Silicon Prairie

Fifty years ago, Minnesota was the largest computer manufacturer in the world. Is it time to reclaim our tech title?
Minnesota tech, silicon prairie
A craftsman drills out a magnetic drum at Engineering Research Associates for use in the memory banks of an early computer in this undated photo. Image courtesy of the Charles Babbage Institute Center for the History of Information Technology.

As humans become increasingly reliant on computers for everyday tasks, the industries that build and sell technology are growing. While this is true for every region of the world to a greater or lesser extent, several recent developments indicate that the Minnesota tech industry is growing faster than most.

More than a century ago, industrialists recognized that St. Anthony Falls was ideally located for milling and logging. As those industries grew, banking and advertising followed. Then as the Twin Cities rose in stature, they built universities to educate growing populations, and museums and parks to keep talented newcomers from fleeing during harsh winters. Today, the central location and commercial infrastructure of Minneapolis-St. Paul give the cities the potential to be an ideal hub in the global tech industry.

A “Silicon Prairie” may sound like science fiction, but there was a time, now mostly forgotten, when Minnesota was the world-wide leader in computer manufacturing.

Lost Opportunity

Thomas Misa is the director of the Charles Babbage Institute Center for the History of Information Technology at the University of Minnesota. His office is a well-stocked library of historical and technical texts, including a biography of the institute’s namesake and a copy of his own book, Digital State: The Story of Minnesota’s Computer Industry.

Misa explains that by 1960 there were four large computer manufacturers in Minnesota. The first landed in 1946 at the end of World War II when the Twin Cities were chosen as the home of Engineering Research Associates (ERA), a company founded in a close partnership between Twin Cities businessmen, the Navy, and some of the military’s first computer scientists.

In 1957, several ERA employees left to begin Control Data Corporation, which soon established itself as one of the most respected computer manufacturers in the world. By 1960, another Minneapolis corporation, Honeywell, had entered the computer market, and IBM had opened a factory in Rochester. Misa says that those four large companies needed a complex infrastructure to support them, from component manufacturers to suppliers to specialized engineering firms.

[Word and element location data]
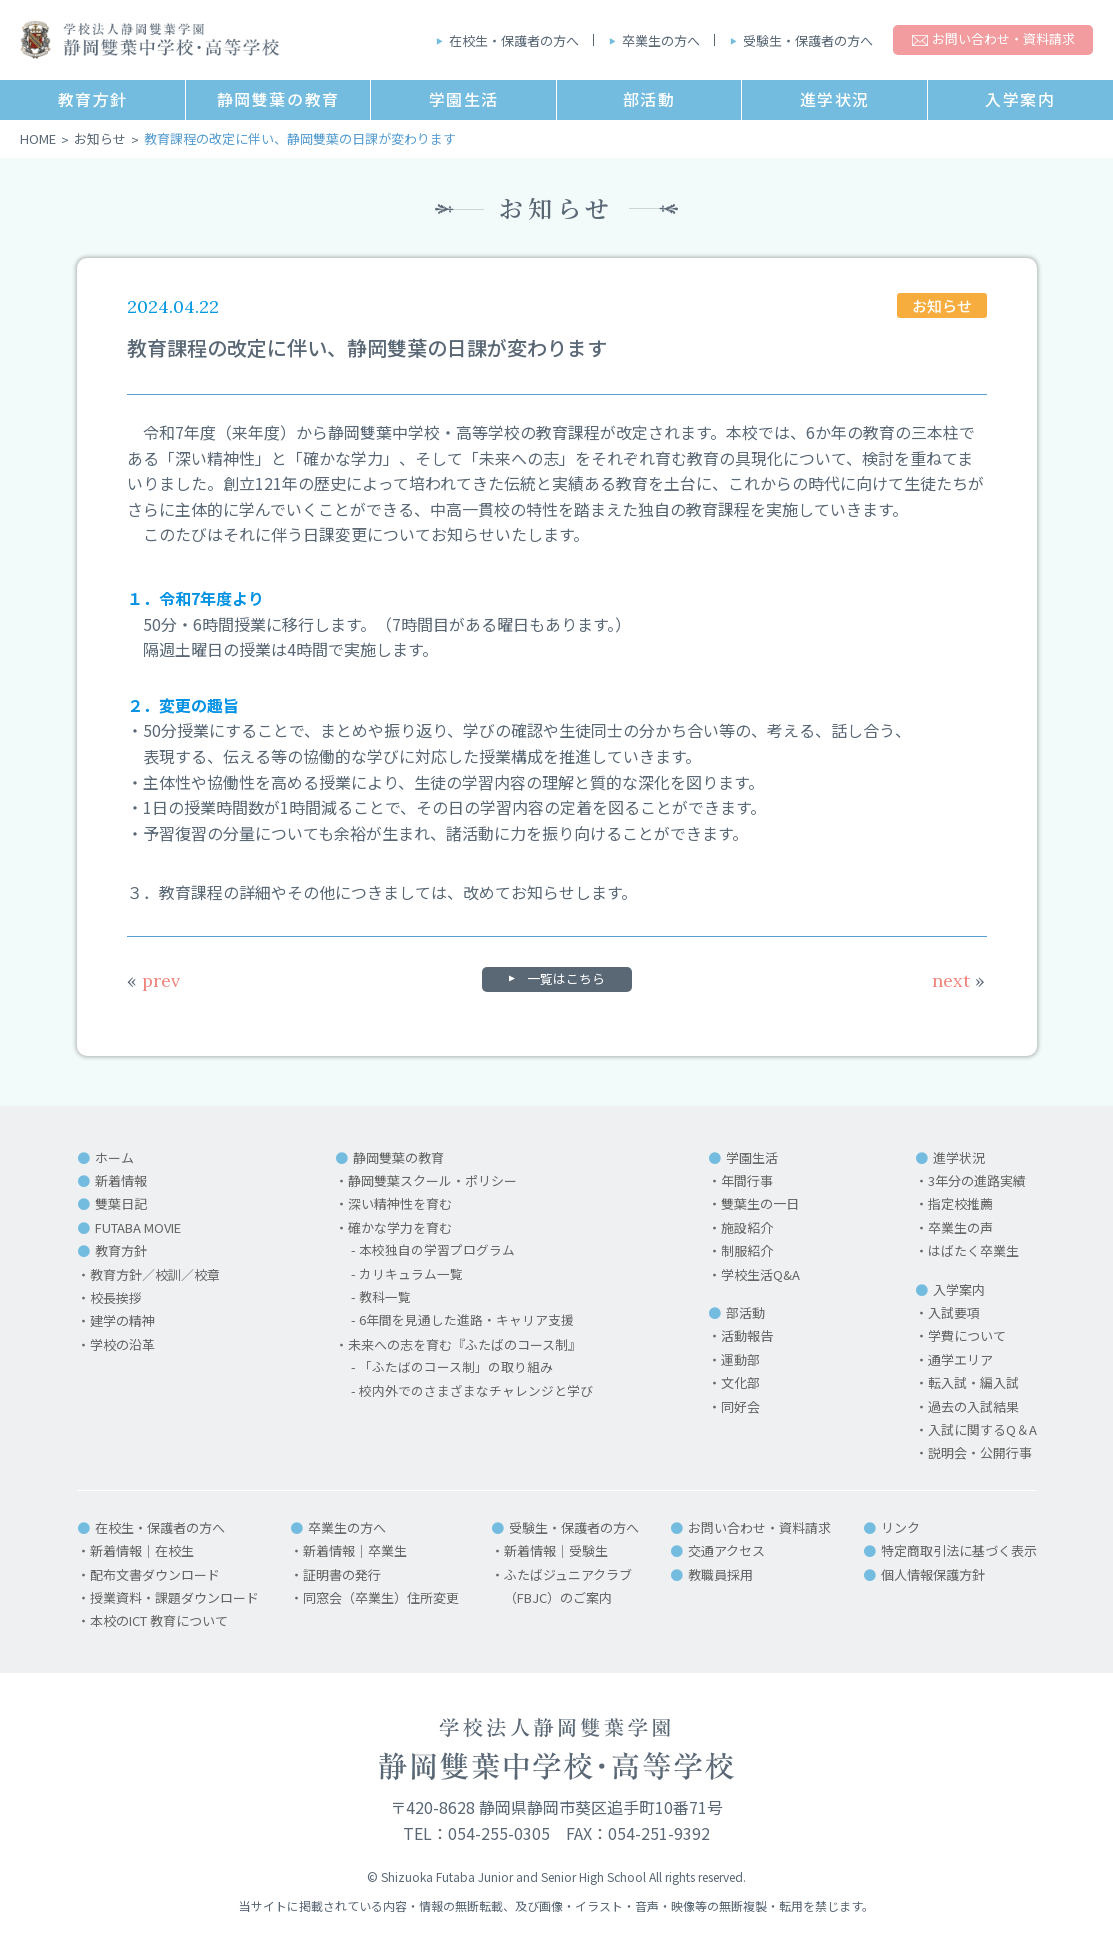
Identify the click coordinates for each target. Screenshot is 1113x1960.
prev (153, 980)
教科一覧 (385, 1297)
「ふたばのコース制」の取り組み (456, 1367)
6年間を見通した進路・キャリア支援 (466, 1320)
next (958, 980)
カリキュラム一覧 (411, 1274)
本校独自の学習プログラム (437, 1250)
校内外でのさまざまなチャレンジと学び (476, 1391)
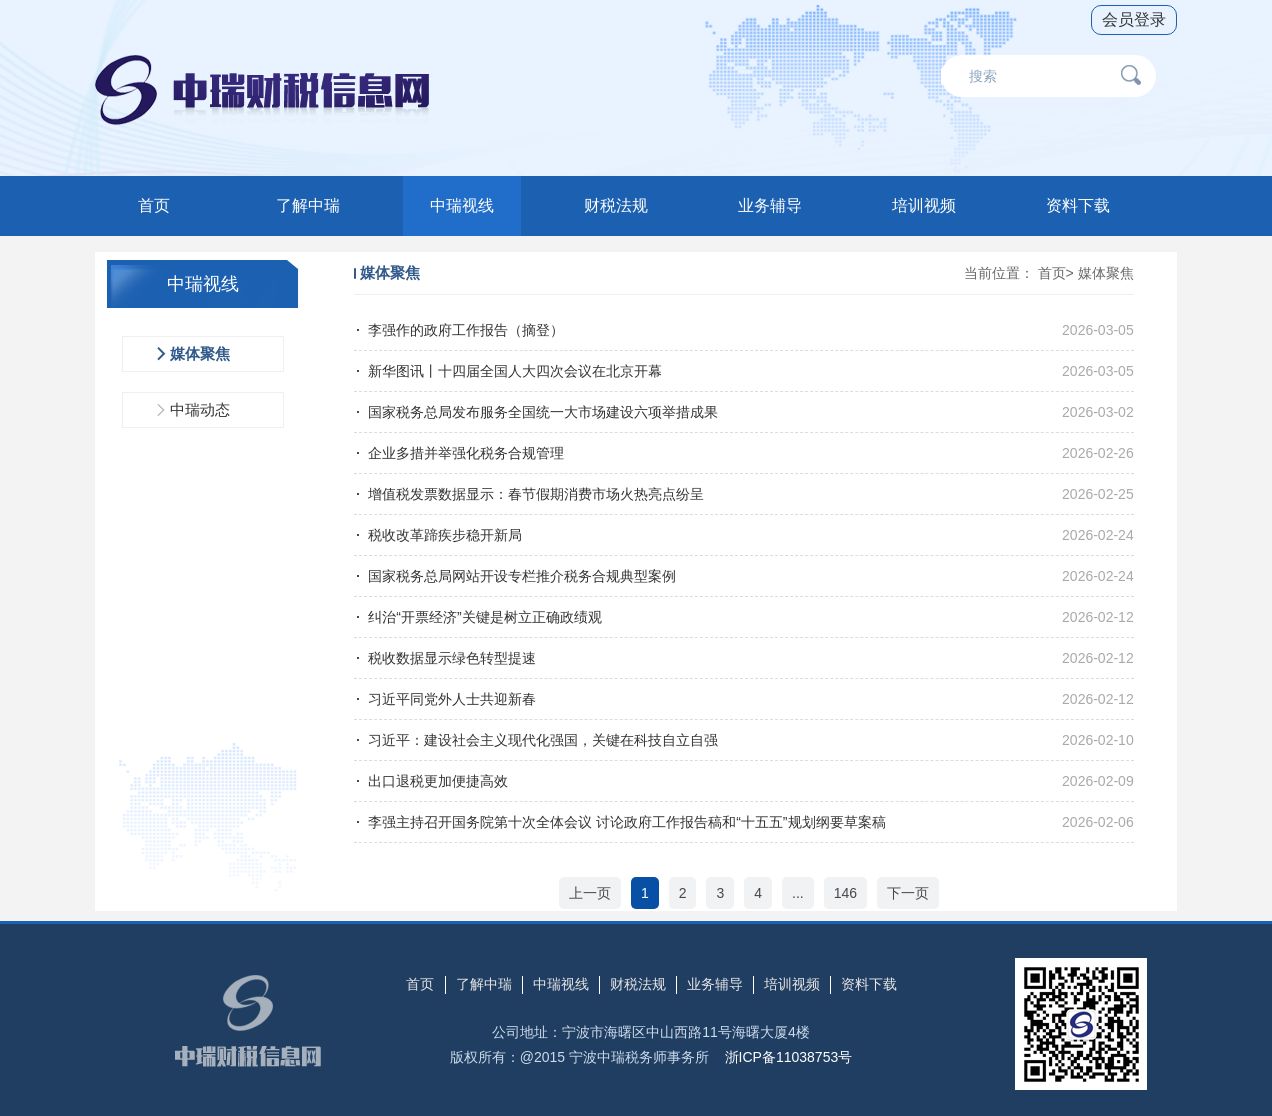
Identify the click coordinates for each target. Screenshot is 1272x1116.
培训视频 (924, 205)
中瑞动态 (200, 409)
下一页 (908, 893)
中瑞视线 (462, 205)
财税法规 (616, 205)
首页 (154, 205)
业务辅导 (770, 205)
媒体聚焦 (200, 353)
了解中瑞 (308, 205)
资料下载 (1078, 205)
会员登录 (1134, 19)
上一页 (590, 893)
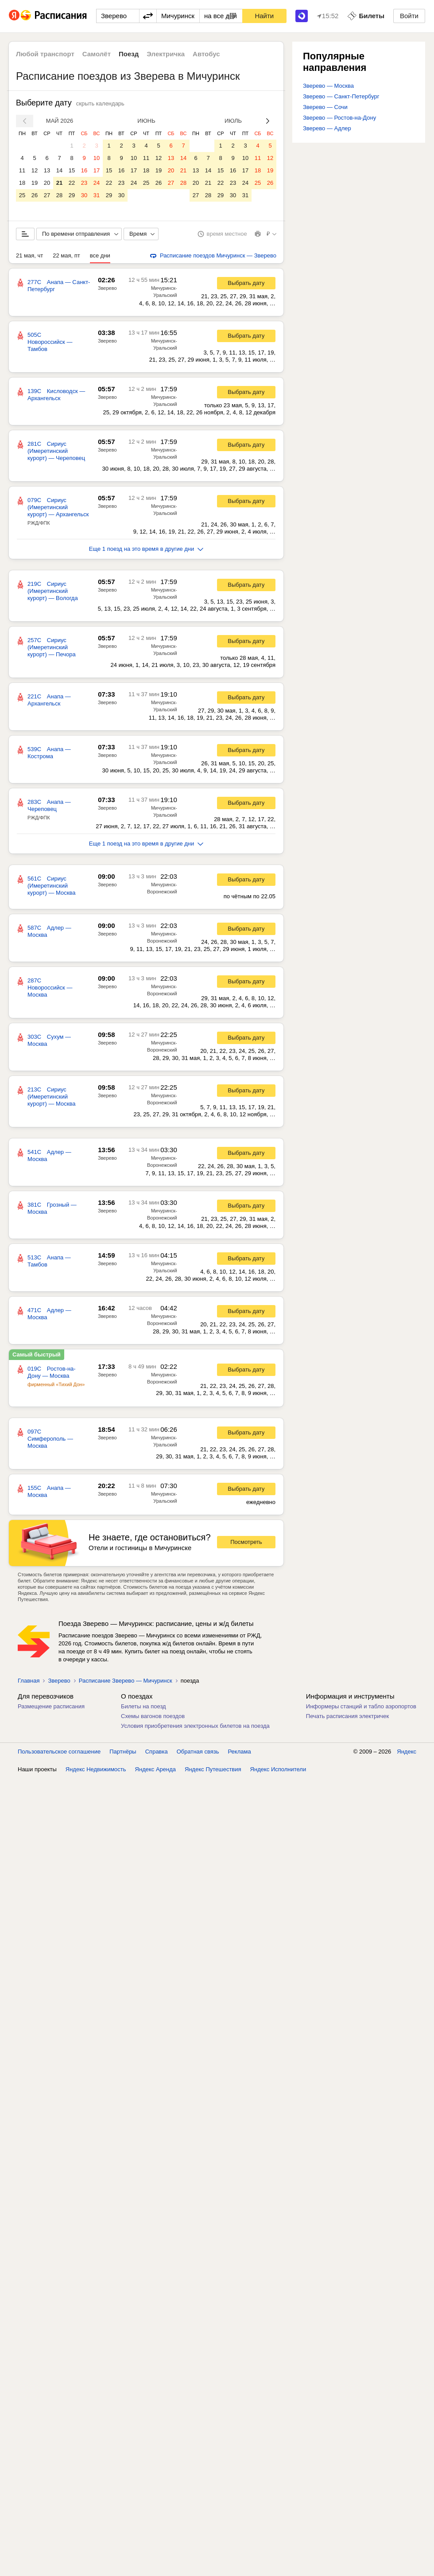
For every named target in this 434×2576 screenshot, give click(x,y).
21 (59, 182)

Challenge 1:
According to the Silicon Prairie article, how many large computer manufacturers were in Minnesota by 1960?
Challenge 2:
Condense the paragraph of the Silicon Prairie article beginning "In 1957, several ERA employees" into a short bulleted list.
Rely only on the Silicon Prairie article, not the data.

Task output 1:
Four.

Task output 2:
- 1957: Several ERA employees left to start Control Data Corporation, which soon became one of the world's most respected computer manufacturers.
- By 1960: Honeywell, a Minneapolis corporation, had entered the computer market.
- By 1960: IBM had opened a factory in Rochester.
- According to Misa, these four large companies required a complex supporting infrastructure, including component manufacturers, suppliers, and specialized engineering firms.